As is usually the case when I decide to throw a post up in here, I am not sure where I am going with this much less how to begin. It was a stupid week. Nothing major, nothing I can't deal with. I'll go into the specifics of what happened later, maybe, I've told some people some parts, but I've decided to keep somethings to myself just this once. People always try to outdo each other with putting the worst of themselves on display, and I would like to not go down that exact path for once. Instead, let's talk about solo travel and depression.
And this definitely connects to travel because travel, for me, has given me something to do, something to think about, something to enjoy, to give some of those Not So Good thoughts less time. Unfortunately, if you find yourself slipping into Runner territory, you might need to start leveling up your game and travel becomes not so much something you do because you enjoy it but something you do like any other drug because you've developed a habit and you need a big hit to get the same effect. So I find myself looking at maps and refreshing Skyscanner, but my latest pursuit looks like it isn't going to happen.
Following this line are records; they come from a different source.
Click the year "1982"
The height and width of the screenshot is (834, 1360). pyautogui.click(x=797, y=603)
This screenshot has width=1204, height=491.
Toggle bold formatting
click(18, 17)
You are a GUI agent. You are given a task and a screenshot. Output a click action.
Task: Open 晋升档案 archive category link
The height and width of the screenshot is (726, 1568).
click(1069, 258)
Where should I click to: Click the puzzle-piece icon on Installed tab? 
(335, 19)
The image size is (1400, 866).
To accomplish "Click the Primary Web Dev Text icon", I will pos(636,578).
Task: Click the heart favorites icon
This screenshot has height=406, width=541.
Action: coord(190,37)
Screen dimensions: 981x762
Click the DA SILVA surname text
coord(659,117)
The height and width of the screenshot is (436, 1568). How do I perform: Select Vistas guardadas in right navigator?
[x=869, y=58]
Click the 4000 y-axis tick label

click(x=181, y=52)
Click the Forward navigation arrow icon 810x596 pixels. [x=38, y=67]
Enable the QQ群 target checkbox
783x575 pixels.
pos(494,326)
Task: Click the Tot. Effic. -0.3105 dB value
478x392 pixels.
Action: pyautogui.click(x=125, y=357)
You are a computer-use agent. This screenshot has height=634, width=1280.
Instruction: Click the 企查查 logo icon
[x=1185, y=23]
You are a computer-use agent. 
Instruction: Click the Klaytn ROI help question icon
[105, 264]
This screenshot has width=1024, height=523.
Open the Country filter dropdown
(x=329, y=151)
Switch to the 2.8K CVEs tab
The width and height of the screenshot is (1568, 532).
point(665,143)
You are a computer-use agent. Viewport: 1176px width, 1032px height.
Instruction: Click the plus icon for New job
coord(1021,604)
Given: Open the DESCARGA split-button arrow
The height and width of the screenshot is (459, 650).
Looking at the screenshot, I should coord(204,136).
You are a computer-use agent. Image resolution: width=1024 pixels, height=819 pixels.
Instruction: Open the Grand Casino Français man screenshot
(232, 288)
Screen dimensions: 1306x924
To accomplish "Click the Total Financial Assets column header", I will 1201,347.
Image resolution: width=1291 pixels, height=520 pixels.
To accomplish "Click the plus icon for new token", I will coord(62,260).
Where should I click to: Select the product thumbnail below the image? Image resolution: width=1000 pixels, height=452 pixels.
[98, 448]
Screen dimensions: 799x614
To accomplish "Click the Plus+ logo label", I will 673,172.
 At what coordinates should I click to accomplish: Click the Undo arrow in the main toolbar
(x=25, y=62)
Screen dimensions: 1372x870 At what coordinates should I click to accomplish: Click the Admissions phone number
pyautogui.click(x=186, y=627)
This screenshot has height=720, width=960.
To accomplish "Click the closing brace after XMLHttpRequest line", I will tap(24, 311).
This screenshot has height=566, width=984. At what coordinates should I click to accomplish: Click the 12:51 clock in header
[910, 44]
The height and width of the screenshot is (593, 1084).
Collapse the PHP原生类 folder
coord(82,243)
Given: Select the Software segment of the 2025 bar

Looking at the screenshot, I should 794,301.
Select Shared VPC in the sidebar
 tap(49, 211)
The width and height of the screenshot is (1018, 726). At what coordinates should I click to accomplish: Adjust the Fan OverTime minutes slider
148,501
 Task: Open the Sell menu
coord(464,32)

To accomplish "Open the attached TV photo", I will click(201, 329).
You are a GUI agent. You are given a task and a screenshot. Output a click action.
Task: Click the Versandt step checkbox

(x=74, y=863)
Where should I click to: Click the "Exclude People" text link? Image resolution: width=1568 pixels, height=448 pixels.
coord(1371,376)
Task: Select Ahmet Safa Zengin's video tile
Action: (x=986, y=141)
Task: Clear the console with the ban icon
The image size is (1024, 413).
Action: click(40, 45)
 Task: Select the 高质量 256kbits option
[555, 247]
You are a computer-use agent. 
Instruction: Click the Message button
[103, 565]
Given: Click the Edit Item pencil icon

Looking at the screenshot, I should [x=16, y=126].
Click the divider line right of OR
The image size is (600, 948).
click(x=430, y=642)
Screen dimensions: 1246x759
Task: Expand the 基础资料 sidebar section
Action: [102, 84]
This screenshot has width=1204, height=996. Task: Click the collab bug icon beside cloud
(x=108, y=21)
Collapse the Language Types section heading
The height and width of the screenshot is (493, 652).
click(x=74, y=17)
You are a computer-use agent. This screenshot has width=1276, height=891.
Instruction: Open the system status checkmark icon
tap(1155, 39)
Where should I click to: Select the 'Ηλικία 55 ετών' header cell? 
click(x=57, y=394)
This is disappointing and feels like my medication is suddenly being switched.
Also, the downside of constantly moving, constantly going, is you might not have the connections you need when your cortisol levels go too high or too low. You might find yourself in country where you have no external support system in place. Language separates you from locals and time zones separate you from people you know. Some part of your brain needs to have escape plans in place when you find yourself... not so good. Alcohol comes into play a lot. Some people seem to enjoy running or other physical activity. I know of self-mutilation, something that I never experimented with to any serious extent, and risky behaviors. I know some people choose to use sex or whatever to distract them until the urge is gone. That's not for me, but hey, if it works... Sometimes just being completely alone in nature somewhere far, far removed. That remoteness, that knowing that I COULD and no one would find me for weeks, if ever, has been satisfactory enough for the softer pulses.
When I came back to China after my wanderings this summer, it took me awhile to realize I had slipped a bit into a depressed funk, not wanting to leave the apartment or do anything. London pushed that aside for a bit, but coming back to Beijing brought a lot of stuff back to mind. These cold days with the pollution blocking out the sun and making the idea of being outside sound absolutely ghastly, one brief jog on Monday left me trying to clear my throat for a full day mean I have a lot of time in my head, which is never good. Minor annoyances stresses that I could usually handle have further tweaked my chemistry and while I am no where near where I was back in 2013, I feel like I might be heading that way again.
"And how does that make you feel," the psychologist in my head who I suspect sounds a lot like Dr. Hufano from my childhood asks.
I am sure there is a word for the morbid curiosity and fascinated dread that you feel when you know something bad might be coming and you aren't sure if you can be assed to do anything about it.